How do you go about the process of transitioning from coloured hair to natural?

“There are a few options,” says Terry Longen. “The first is to just go for it! This can be a full day in the salon, stripping colour out, then bleaching then toning then a strict regime of salon and at-home maintenance to keep this new silver hair looking expensive and in peak condition after all it’s been through. The initial outlay is expensive for the client and you will need all your hair knowledge at the ready to execute this and constantly explain what you’re doing and why. This will instil client confidence and assure they’re in good hands and will adhere to the aftercare advised.”

“Or you can cut a lot off and keep growing the roots through and show your client how to be creative with how they wear their hair, using wash out root retouch products when they want to feel their best at important meetings or nights out,” says Carolyn Newman, HAIRDOTCOM’s Educational Manager,“You can soften the regrowth line by adding highlights and lowlights thoughout.”

Terry also champions the ‘Ease In’, “This is probably the longest but easiest option for your client to transition to their natural grey. Basically, match up the depths and tones that are in the natural and old colour, then put lowlights of the fading tones in at the natural areas and highlight the remaining areas to give a more balanced result.
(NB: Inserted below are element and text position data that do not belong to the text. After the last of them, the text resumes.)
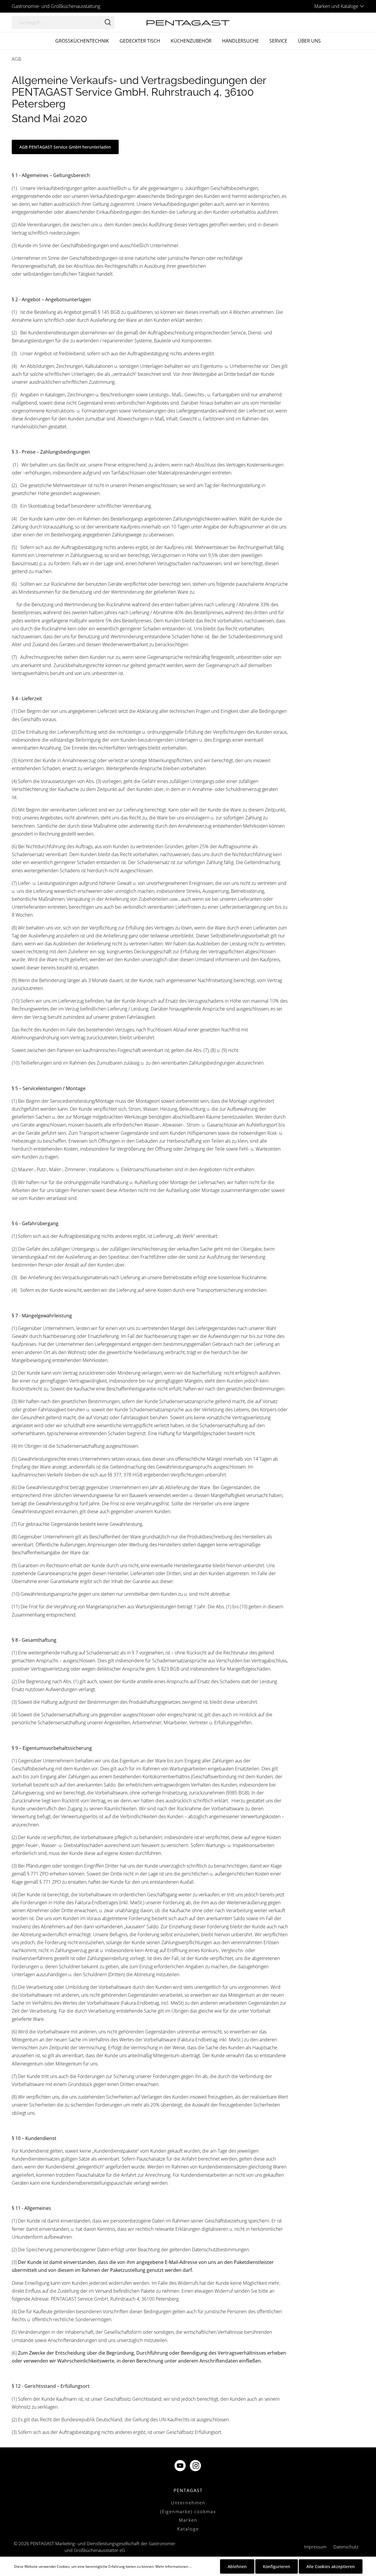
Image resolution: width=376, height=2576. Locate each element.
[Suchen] (108, 22)
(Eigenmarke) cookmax (188, 2511)
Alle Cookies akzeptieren (330, 2566)
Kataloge (188, 2529)
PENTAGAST (188, 2490)
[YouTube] (180, 2466)
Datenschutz (345, 2547)
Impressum (315, 2547)
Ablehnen (237, 2566)
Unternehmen (188, 2503)
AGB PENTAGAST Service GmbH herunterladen (65, 147)
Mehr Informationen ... (173, 2566)
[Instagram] (196, 2466)
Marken (188, 2520)
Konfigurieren (276, 2566)
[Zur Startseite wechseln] (188, 22)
My tip is each time you lowlight make sure to match up to the new ‘faded’ tone and not the original, this will help speed up the process.”

What about at home maintenance?

“It’s definitely important to educate your clients on looking after mature hair,” says Inanch Emir.
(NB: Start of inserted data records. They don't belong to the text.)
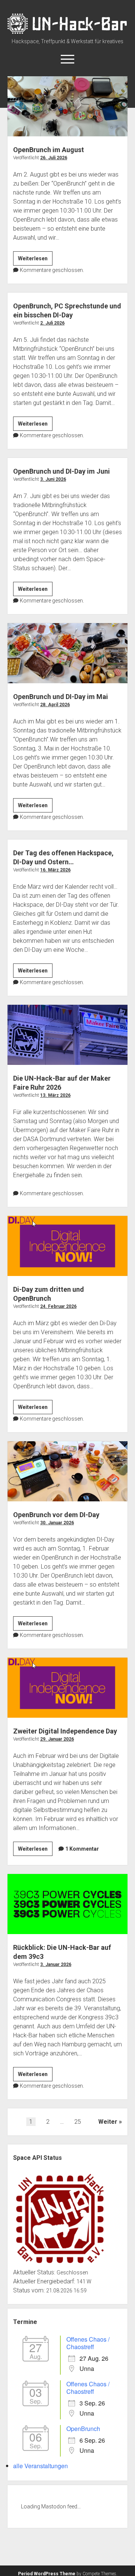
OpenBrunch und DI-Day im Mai (68, 653)
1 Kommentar (82, 1849)
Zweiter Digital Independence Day (68, 1688)
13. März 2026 (55, 1095)
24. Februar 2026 (58, 1306)
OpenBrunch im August (68, 106)
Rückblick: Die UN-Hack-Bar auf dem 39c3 (68, 1904)
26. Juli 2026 (53, 157)
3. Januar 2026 (55, 1964)
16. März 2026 (55, 870)
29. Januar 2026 (57, 1739)
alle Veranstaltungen (40, 2465)
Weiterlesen (35, 260)
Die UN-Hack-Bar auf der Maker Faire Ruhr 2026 (68, 1035)
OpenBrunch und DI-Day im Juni (61, 471)
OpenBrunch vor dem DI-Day (68, 1471)
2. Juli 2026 (52, 323)
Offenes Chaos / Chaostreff (88, 2343)
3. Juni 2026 (53, 479)
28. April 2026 (55, 704)
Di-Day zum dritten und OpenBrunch (68, 1246)
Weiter (107, 2121)
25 (77, 2121)
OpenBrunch (83, 2428)
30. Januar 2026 (57, 1522)
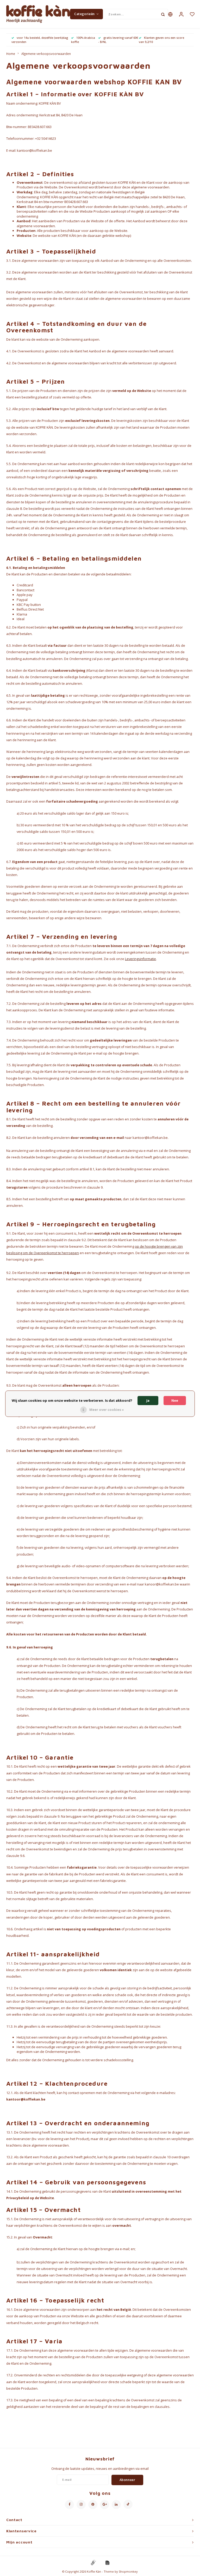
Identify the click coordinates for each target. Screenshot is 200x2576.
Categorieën (84, 14)
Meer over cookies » (106, 1409)
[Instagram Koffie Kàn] (81, 2504)
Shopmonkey (128, 2571)
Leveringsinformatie (140, 959)
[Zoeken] (163, 14)
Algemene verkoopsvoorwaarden (46, 54)
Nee (174, 1400)
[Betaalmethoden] (93, 2562)
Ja (147, 1400)
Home (10, 54)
“Whatever the client’s age, beautiful hair starts with a healthy scalp. Grey hair doesn’t mean unhealthy hair and it should still be radiant and shine. Grey hair can be prone to picking up unwanted tones from pollution and often moisture needs to be packed back into the hair and scalp through oils and deep conditioning which all need to be part of the tailored aftercare programme.”

Carolyn Newman adds, “If your client has a warm skin tone they will need to have a toner or gloss over their grey to add a beige or honey tone otherwise it can drain their complexion. If they have a cool skin tone they can wear it naturally grey or have ash or steel blonde tones.”

“And the silver-grey client should be going home from the salon with a bag-full of retail products for upkeep between visits,” says Victor Pajak of Headquarters Hair Salon.

“Grey hair is coarser in texture, so I advise a rich, nourishing hair mask once a week. I also advise a purple shampoo to help keep unwanted brassy tones under control between toner applications. And, finally, I always advise heat-protecting oil – grey hair is more susceptible to heat damage. With grey hair it’s all about keeping it hydrated, so that it has a healthy youthful shine.”